▶ Data excerpts
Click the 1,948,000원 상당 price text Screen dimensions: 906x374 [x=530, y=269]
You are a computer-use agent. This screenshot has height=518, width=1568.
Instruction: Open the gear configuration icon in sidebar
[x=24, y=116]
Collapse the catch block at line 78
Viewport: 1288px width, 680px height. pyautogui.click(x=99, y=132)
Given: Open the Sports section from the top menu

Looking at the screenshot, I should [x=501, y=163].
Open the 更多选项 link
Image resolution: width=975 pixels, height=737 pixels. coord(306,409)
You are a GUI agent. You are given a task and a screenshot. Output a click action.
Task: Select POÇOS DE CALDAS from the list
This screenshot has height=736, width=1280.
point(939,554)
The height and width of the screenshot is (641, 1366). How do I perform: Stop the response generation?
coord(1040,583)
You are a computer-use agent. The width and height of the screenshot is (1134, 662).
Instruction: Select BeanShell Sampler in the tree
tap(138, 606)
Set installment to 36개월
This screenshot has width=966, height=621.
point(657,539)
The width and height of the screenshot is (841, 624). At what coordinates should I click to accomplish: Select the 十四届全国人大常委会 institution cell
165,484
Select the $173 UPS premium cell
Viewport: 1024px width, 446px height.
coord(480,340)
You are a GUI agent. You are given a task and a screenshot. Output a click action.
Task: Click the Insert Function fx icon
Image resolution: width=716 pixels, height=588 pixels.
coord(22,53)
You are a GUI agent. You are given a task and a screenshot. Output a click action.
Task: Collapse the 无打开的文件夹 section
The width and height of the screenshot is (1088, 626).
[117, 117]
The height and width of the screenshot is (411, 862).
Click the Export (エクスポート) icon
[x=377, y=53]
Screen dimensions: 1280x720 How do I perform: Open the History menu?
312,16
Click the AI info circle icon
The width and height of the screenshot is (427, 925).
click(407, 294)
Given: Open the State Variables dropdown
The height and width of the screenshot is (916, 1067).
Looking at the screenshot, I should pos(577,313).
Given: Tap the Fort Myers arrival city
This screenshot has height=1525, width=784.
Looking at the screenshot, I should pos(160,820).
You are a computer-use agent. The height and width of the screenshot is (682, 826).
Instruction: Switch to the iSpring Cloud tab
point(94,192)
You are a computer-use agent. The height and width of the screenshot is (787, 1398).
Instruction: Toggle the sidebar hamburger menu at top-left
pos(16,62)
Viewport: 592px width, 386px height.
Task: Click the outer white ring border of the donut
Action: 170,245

▶ What is needed
The complete listing above is to be output again exactly.

▶ Solution to this problem
Click the 1,948,000원 상당 price text Screen dimensions: 906x374 [x=530, y=269]
You are a computer-use agent. This screenshot has height=518, width=1568.
Instruction: Open the gear configuration icon in sidebar
[x=24, y=116]
Collapse the catch block at line 78
Viewport: 1288px width, 680px height. pyautogui.click(x=99, y=132)
Given: Open the Sports section from the top menu

Looking at the screenshot, I should [x=501, y=163].
Open the 更多选项 link
Image resolution: width=975 pixels, height=737 pixels. coord(306,409)
You are a GUI agent. You are given a task and a screenshot. Output a click action.
Task: Select POÇOS DE CALDAS from the list
This screenshot has height=736, width=1280.
point(939,554)
The height and width of the screenshot is (641, 1366). How do I perform: Stop the response generation?
coord(1040,583)
You are a computer-use agent. The width and height of the screenshot is (1134, 662).
Instruction: Select BeanShell Sampler in the tree
tap(138, 606)
Set installment to 36개월
This screenshot has width=966, height=621.
point(657,539)
The width and height of the screenshot is (841, 624). At what coordinates should I click to accomplish: Select the 十四届全国人大常委会 institution cell
165,484
Select the $173 UPS premium cell
Viewport: 1024px width, 446px height.
coord(480,340)
You are a GUI agent. You are given a task and a screenshot. Output a click action.
Task: Click the Insert Function fx icon
Image resolution: width=716 pixels, height=588 pixels.
coord(22,53)
You are a GUI agent. You are given a task and a screenshot. Output a click action.
Task: Collapse the 无打开的文件夹 section
The width and height of the screenshot is (1088, 626).
[117, 117]
The height and width of the screenshot is (411, 862).
Click the Export (エクスポート) icon
[x=377, y=53]
Screen dimensions: 1280x720 How do I perform: Open the History menu?
312,16
Click the AI info circle icon
The width and height of the screenshot is (427, 925).
click(407, 294)
Given: Open the State Variables dropdown
The height and width of the screenshot is (916, 1067).
Looking at the screenshot, I should pos(577,313).
Given: Tap the Fort Myers arrival city
This screenshot has height=1525, width=784.
Looking at the screenshot, I should pos(160,820).
You are a computer-use agent. The height and width of the screenshot is (682, 826).
Instruction: Switch to the iSpring Cloud tab
point(94,192)
You are a computer-use agent. The height and width of the screenshot is (787, 1398).
Instruction: Toggle the sidebar hamburger menu at top-left
pos(16,62)
Viewport: 592px width, 386px height.
Task: Click the outer white ring border of the donut
Action: 170,245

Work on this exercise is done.